- [REQUIREMENTS]: Copy out every line of the records below, including the requests, but shift each coordinate in the answers up by 4. Leave the pictures out of your copy.

- [DATA PROVIDED]:
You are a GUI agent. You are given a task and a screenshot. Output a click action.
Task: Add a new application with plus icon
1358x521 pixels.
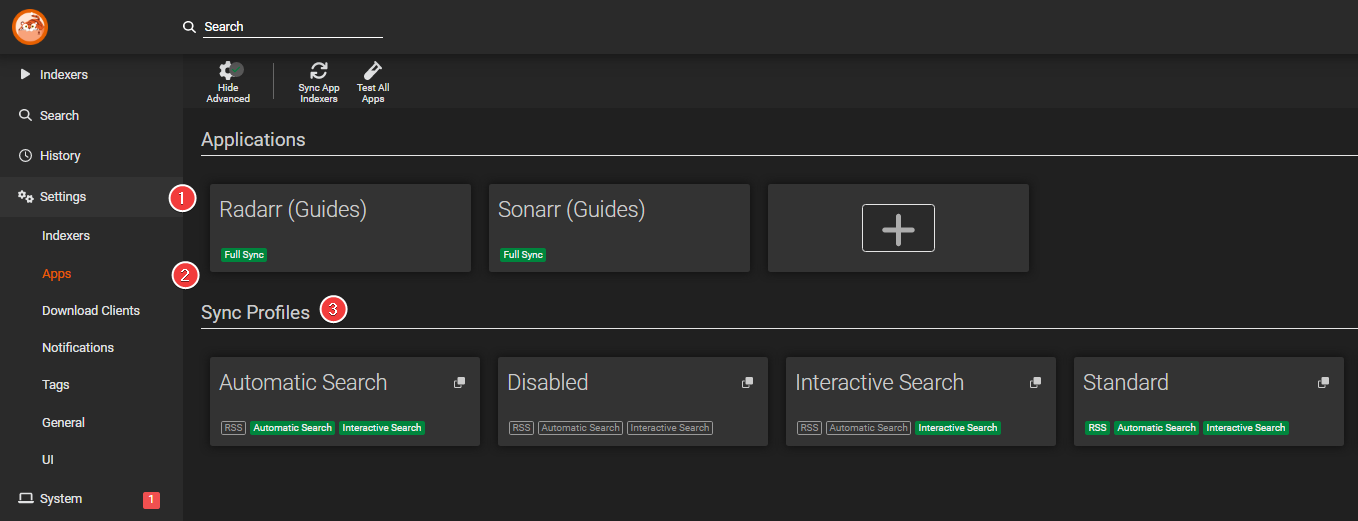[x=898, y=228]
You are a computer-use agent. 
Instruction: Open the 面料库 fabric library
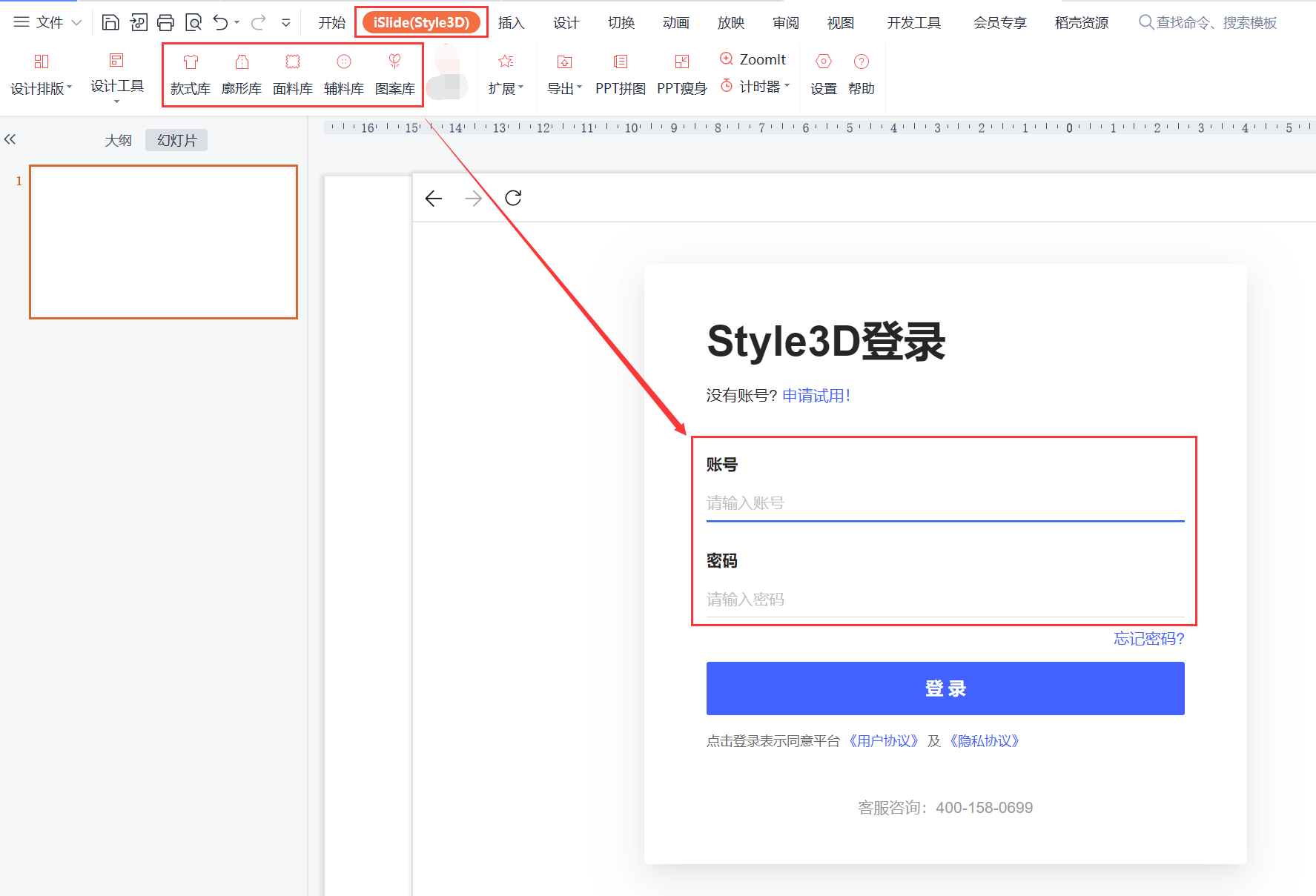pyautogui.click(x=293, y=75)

- [EXERCISE OUTPUT]:
You are a GUI agent. You are given a task and a screenshot. Output a click action.
Task: Add a new application with plus icon
1358x521 pixels.
[x=902, y=232]
You are a computer-use agent. 
Instruction: Open the 面料库 fabric library
pyautogui.click(x=297, y=79)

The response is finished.